Challenge:
Please set out every line of the material below as a numbered list, leaving out any blank lines.

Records
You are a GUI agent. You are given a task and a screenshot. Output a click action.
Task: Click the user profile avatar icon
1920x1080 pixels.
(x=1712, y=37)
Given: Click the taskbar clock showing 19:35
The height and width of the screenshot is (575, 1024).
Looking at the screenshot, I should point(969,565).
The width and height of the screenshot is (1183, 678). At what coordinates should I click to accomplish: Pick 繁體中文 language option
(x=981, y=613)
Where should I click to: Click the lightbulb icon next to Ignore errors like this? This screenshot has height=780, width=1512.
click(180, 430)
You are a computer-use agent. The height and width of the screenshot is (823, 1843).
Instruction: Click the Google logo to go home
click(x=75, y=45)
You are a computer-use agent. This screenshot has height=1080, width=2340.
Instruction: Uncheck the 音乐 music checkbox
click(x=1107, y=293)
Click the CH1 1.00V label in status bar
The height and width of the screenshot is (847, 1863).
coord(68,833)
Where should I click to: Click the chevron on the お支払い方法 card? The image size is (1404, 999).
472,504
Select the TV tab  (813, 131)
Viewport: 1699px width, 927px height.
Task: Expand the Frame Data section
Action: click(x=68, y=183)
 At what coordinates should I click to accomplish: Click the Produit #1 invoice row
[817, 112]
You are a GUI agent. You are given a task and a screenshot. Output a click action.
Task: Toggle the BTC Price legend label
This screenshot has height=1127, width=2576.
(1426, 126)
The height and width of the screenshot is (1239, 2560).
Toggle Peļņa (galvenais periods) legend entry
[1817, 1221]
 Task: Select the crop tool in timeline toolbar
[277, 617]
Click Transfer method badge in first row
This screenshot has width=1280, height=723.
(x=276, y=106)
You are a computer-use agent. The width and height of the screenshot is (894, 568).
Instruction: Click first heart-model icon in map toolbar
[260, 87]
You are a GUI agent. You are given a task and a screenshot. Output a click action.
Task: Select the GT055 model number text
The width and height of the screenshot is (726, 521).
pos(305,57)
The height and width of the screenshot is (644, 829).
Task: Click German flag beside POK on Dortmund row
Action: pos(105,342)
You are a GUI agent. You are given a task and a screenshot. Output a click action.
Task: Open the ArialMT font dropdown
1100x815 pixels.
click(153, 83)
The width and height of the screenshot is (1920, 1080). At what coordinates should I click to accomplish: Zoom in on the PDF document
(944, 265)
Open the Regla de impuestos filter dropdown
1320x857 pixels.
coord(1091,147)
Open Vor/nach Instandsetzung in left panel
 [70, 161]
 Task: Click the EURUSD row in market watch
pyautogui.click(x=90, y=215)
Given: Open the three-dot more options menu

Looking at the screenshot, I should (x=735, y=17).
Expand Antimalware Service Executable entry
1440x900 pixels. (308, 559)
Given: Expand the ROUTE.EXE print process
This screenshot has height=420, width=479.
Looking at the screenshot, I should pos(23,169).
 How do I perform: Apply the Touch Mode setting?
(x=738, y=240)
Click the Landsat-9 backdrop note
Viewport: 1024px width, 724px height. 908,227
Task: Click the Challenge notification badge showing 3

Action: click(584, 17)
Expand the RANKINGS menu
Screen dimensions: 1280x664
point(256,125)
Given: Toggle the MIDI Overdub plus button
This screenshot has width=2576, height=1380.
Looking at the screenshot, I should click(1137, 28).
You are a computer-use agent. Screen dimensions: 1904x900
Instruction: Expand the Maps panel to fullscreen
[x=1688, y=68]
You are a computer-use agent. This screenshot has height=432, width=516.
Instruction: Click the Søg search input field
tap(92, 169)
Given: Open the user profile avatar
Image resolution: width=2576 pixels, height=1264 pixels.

Task answer:
1. You are a GUI agent. You are given a task and a screenshot. Output a click action.
2. Task: Click the user profile avatar icon
3. 1920x1080 pixels.
4. (x=1712, y=37)
5. Given: Click the taskbar clock showing 19:35
6. The height and width of the screenshot is (575, 1024).
7. Looking at the screenshot, I should point(969,565).
8. The width and height of the screenshot is (1183, 678). At what coordinates should I click to accomplish: Pick 繁體中文 language option
9. (x=981, y=613)
10. Where should I click to: Click the lightbulb icon next to Ignore errors like this? This screenshot has height=780, width=1512.
11. click(180, 430)
12. You are a computer-use agent. The height and width of the screenshot is (823, 1843).
13. Instruction: Click the Google logo to go home
14. click(x=75, y=45)
15. You are a computer-use agent. This screenshot has height=1080, width=2340.
16. Instruction: Uncheck the 音乐 music checkbox
17. click(x=1107, y=293)
18. Click the CH1 1.00V label in status bar
19. The height and width of the screenshot is (847, 1863).
20. coord(68,833)
21. Where should I click to: Click the chevron on the お支払い方法 card? The image size is (1404, 999).
22. 472,504
23. Select the TV tab  (813, 131)
24. Viewport: 1699px width, 927px height.
25. Task: Expand the Frame Data section
26. Action: click(x=68, y=183)
27.  At what coordinates should I click to accomplish: Click the Produit #1 invoice row
28. [817, 112]
29. You are a GUI agent. You are given a task and a screenshot. Output a click action.
30. Task: Toggle the BTC Price legend label
31. This screenshot has height=1127, width=2576.
32. (1426, 126)
33. The height and width of the screenshot is (1239, 2560).
34. Toggle Peļņa (galvenais periods) legend entry
35. [1817, 1221]
36.  Task: Select the crop tool in timeline toolbar
37. [277, 617]
38. Click Transfer method badge in first row
39. This screenshot has width=1280, height=723.
40. (x=276, y=106)
41. You are a computer-use agent. The width and height of the screenshot is (894, 568).
42. Instruction: Click first heart-model icon in map toolbar
43. [260, 87]
44. You are a GUI agent. You are given a task and a screenshot. Output a click action.
45. Task: Select the GT055 model number text
46. The width and height of the screenshot is (726, 521).
47. pos(305,57)
48. The height and width of the screenshot is (644, 829).
49. Task: Click German flag beside POK on Dortmund row
50. Action: pos(105,342)
51. You are a GUI agent. You are given a task and a screenshot. Output a click action.
52. Task: Open the ArialMT font dropdown
53. 1100x815 pixels.
54. click(153, 83)
55. The width and height of the screenshot is (1920, 1080). At what coordinates should I click to accomplish: Zoom in on the PDF document
56. (944, 265)
57. Open the Regla de impuestos filter dropdown
58. 1320x857 pixels.
59. coord(1091,147)
60. Open Vor/nach Instandsetzung in left panel
61.  [70, 161]
62.  Task: Click the EURUSD row in market watch
63. pyautogui.click(x=90, y=215)
64. Given: Open the three-dot more options menu
65. Looking at the screenshot, I should (x=735, y=17).
66. Expand Antimalware Service Executable entry
67. 1440x900 pixels. (308, 559)
68. Given: Expand the ROUTE.EXE print process
69. This screenshot has height=420, width=479.
70. Looking at the screenshot, I should pos(23,169).
71.  How do I perform: Apply the Touch Mode setting?
72. (x=738, y=240)
73. Click the Landsat-9 backdrop note
74. Viewport: 1024px width, 724px height. 908,227
75. Task: Click the Challenge notification badge showing 3
76. Action: click(584, 17)
77. Expand the RANKINGS menu
78. Screen dimensions: 1280x664
79. point(256,125)
80. Given: Toggle the MIDI Overdub plus button
81. This screenshot has width=2576, height=1380.
82. Looking at the screenshot, I should click(1137, 28).
83. You are a computer-use agent. Screen dimensions: 1904x900
84. Instruction: Expand the Maps panel to fullscreen
85. [x=1688, y=68]
86. You are a computer-use agent. This screenshot has height=432, width=516.
87. Instruction: Click the Søg search input field
88. tap(92, 169)
89. Given: Open the user profile avatar
90. Image resolution: width=2576 pixels, height=1264 pixels.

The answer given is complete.